▶ [WRITTEN EXERCISE] Arrange every line of the entries below as a Markdown table with the columns Row and Entry Line, numbering the rows and skipping blank lines. Leave the pictures out.

▶ [PROVIDED RECORDS]

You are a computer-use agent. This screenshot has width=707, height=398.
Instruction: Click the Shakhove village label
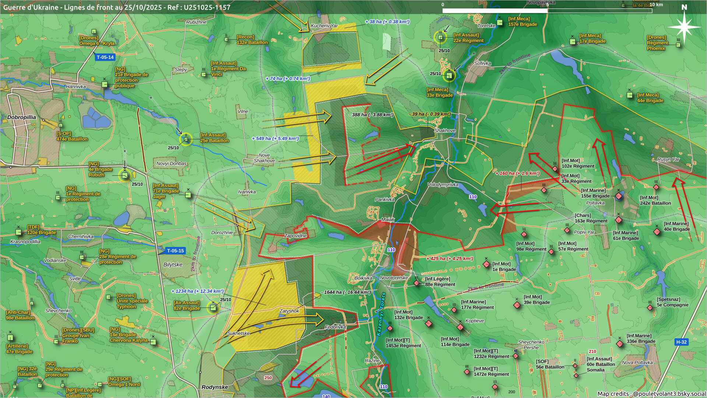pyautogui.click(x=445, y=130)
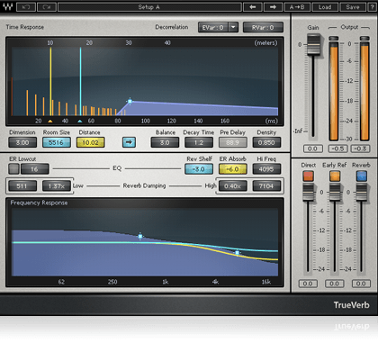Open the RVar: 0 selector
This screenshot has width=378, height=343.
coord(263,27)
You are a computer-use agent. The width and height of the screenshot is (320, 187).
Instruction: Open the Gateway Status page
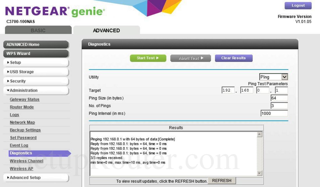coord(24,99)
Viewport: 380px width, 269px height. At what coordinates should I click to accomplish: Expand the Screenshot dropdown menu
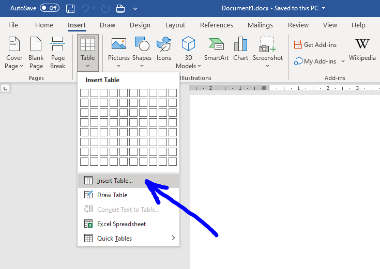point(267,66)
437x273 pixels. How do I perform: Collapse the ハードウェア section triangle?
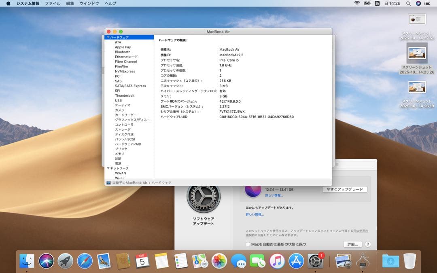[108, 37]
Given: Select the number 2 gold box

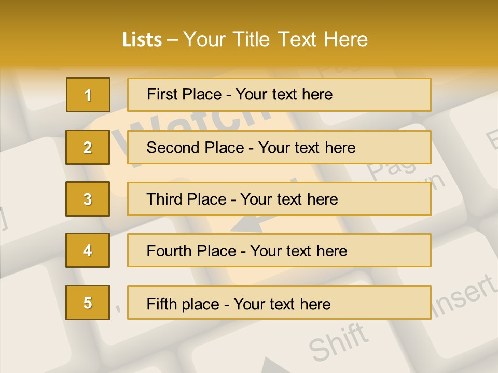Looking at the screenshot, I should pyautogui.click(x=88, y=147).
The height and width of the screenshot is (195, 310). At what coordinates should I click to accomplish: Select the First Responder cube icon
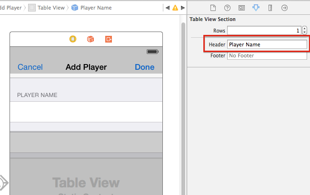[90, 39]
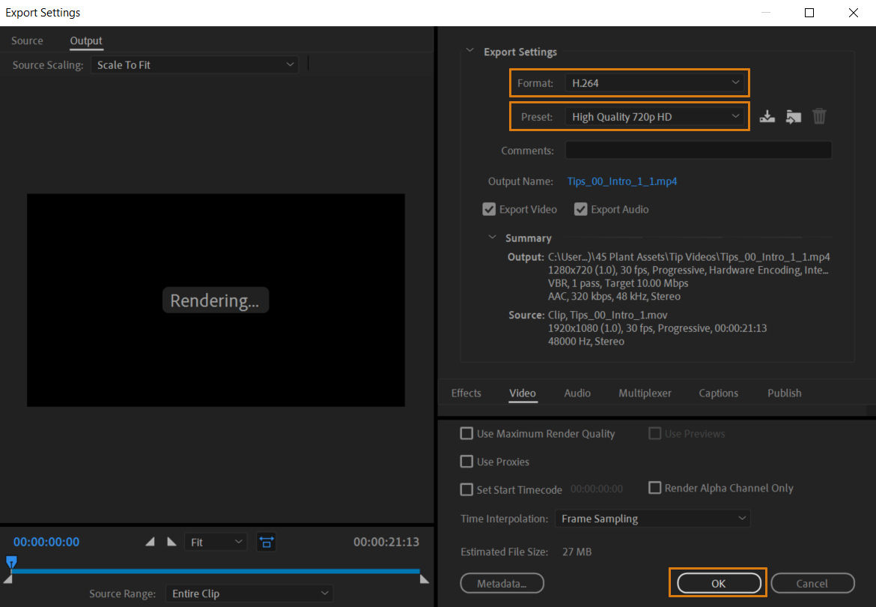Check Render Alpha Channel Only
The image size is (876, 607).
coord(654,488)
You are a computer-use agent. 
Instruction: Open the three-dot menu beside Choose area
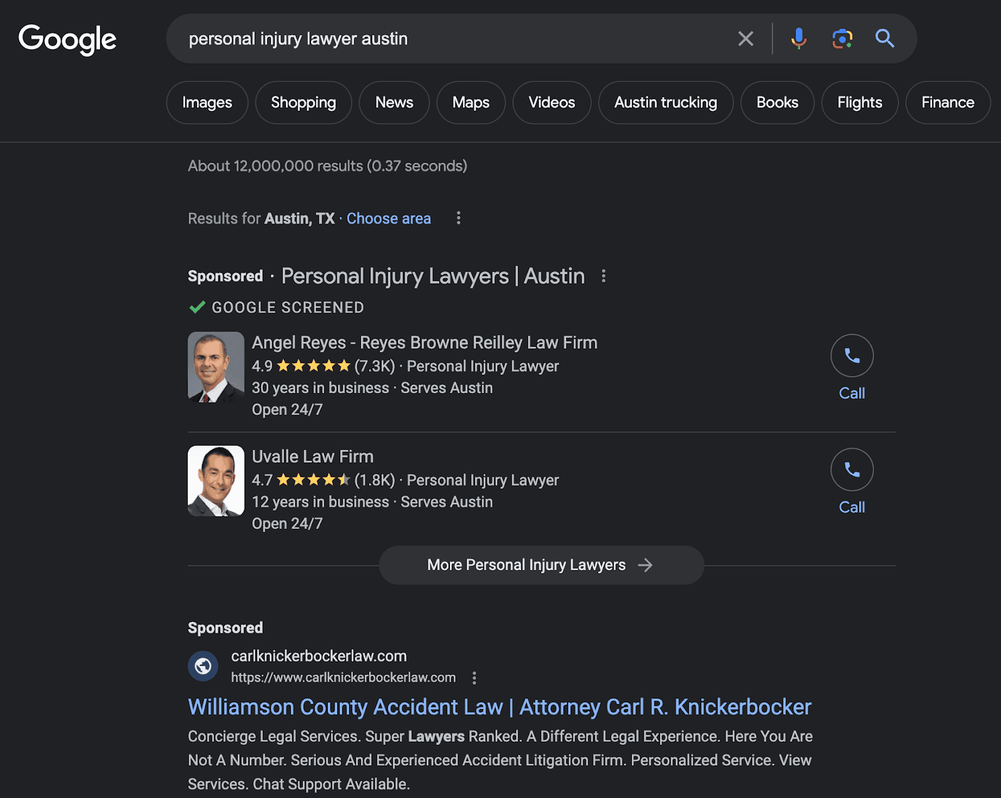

▶ [EXPECTED ANSWER]
| Row | Entry Line |
|---|---|
| 1 | You are a computer-use agent. This screenshot has width=707, height=398. |
| 2 | Instruction: Click the Shakhove village label |
| 3 | pyautogui.click(x=445, y=130) |
| 4 | Open the RVar: 0 selector |
| 5 | This screenshot has width=378, height=343. |
| 6 | coord(263,27) |
| 7 | You are a computer-use agent. The width and height of the screenshot is (320, 187). |
| 8 | Instruction: Open the Gateway Status page |
| 9 | coord(24,99) |
| 10 | Viewport: 380px width, 269px height. At what coordinates should I click to accomplish: Expand the Screenshot dropdown menu |
| 11 | point(267,66) |
| 12 | 437x273 pixels. How do I perform: Collapse the ハードウェア section triangle? |
| 13 | [108, 37] |
| 14 | Given: Select the number 2 gold box |
| 15 | Looking at the screenshot, I should pyautogui.click(x=88, y=147). |
| 16 | The height and width of the screenshot is (195, 310). At what coordinates should I click to accomplish: Select the First Responder cube icon |
| 17 | [90, 39] |
| 18 | Check Render Alpha Channel Only |
| 19 | The image size is (876, 607). |
| 20 | coord(654,488) |
| 21 | You are a computer-use agent.  |
| 22 | Instruction: Open the three-dot menu beside Choose area |